Lab 6: Transformers - ML Engineering

In this lab, we will apply the transformer architecture from the tutorial to various tasks:

Sequence-to-Sequence modelling
Set anomaly detection.

Question 1: Sequence to Sequence¶

A Sequence-to-Sequence task represents a task where the input and the output is a sequence, e.g. as in machine translation and summarization. Usually we would use an encoder-decoder architecture for this, but for now we’ll use only the encoder om a simple task: given a sequence of $N$ numbers between 0 and $M$ , the task is to reverse the input sequence. In Numpy notation, if our input is $x$ , the output should be $x$ [::-1].

The data¶

First, let’s create a dataset class below.

class ReverseDataset(data.Dataset):

    def __init__(self, num_categories, seq_len, size):
        super().__init__()
        self.num_categories = num_categories
        self.seq_len = seq_len
        self.size = size
        
        self.data = torch.randint(self.num_categories, size=(self.size, self.seq_len))
  
    def __len__(self):
        return self.size

    def __getitem__(self, idx):
        inp_data = self.data[idx]
        labels = torch.flip(inp_data, dims=(0,))
        return inp_data, labels

We create an arbitrary number of random sequences of numbers between 0 and num_categories-1. The label is simply the tensor flipped over the sequence dimension. We can create the corresponding data loaders below.

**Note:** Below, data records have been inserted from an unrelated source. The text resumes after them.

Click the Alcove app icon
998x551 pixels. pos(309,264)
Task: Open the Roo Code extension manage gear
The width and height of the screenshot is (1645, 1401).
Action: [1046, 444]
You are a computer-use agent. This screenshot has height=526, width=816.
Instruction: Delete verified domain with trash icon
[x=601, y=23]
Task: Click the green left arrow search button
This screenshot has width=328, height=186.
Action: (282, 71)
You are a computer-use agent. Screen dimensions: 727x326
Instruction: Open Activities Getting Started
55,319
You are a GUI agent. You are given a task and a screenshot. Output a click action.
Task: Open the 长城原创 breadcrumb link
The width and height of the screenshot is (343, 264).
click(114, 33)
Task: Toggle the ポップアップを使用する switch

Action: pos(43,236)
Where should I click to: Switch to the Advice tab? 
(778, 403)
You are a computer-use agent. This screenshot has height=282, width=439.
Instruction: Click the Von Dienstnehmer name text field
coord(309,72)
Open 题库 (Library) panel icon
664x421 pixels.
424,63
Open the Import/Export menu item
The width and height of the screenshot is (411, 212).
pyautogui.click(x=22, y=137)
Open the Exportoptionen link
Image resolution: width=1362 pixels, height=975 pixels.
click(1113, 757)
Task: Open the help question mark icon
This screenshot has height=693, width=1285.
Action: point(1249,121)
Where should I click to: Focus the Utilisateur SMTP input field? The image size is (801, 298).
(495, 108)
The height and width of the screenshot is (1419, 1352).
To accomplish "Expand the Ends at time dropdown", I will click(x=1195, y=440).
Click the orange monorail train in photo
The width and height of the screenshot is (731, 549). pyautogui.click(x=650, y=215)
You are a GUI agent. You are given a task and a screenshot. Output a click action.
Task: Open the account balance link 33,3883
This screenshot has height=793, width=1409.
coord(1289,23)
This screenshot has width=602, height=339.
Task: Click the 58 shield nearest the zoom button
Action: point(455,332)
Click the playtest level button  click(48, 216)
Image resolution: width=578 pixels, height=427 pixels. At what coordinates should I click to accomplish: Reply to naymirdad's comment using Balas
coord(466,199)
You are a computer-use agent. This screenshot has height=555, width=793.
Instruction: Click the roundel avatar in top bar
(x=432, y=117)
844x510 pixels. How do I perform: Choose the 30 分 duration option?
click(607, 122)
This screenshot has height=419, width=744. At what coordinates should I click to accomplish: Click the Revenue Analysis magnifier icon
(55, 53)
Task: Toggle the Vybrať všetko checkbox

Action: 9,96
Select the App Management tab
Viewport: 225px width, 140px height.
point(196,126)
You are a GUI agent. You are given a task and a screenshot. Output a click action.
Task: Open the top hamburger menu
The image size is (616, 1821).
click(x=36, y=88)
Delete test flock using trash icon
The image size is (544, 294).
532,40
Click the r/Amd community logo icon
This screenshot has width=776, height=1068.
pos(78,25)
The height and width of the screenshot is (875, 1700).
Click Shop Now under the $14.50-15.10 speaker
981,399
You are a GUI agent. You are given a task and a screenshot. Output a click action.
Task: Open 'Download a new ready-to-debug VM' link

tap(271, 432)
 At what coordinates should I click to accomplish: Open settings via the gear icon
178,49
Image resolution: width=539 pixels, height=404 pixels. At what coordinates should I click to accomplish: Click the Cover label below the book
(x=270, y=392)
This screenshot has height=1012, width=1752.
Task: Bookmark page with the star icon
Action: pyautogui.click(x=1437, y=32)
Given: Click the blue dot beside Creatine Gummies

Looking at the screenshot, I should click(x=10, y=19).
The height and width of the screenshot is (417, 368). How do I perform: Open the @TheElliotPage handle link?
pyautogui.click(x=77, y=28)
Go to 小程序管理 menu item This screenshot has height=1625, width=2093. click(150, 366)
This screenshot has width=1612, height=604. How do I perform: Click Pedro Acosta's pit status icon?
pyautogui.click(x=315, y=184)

dataset = partial(ReverseDataset, 10, 16)
train_loader = data.DataLoader(dataset(50000), batch_size=128, shuffle=True, drop_last=True, pin_memory=True)
val_loader   = data.DataLoader(dataset(1000), batch_size=128)
test_loader  = data.DataLoader(dataset(10000), batch_size=128)

Let’s look at an arbitrary sample of the dataset:

inp_data, labels = train_loader.dataset[0]
print("Input data:", inp_data)
print("Labels:    ", labels)

Input data: tensor([9, 6, 2, 0, 6, 2, 7, 9, 7, 3, 3, 4, 3, 7, 0, 9])
Labels:     tensor([9, 0, 7, 3, 4, 3, 3, 7, 9, 7, 2, 6, 0, 2, 6, 9])

The model¶

Create a class ReversePredictor, which extends the TransformerPredictor we created in the tutorial. During training, pass the input sequence through the Transformer encoder and predict the output for each input token. You can use standard Cross-Entropy loss. Every number can be represented as a one-hot vector, or a learned embedding vector provided by the PyTorch module nn.Embedding.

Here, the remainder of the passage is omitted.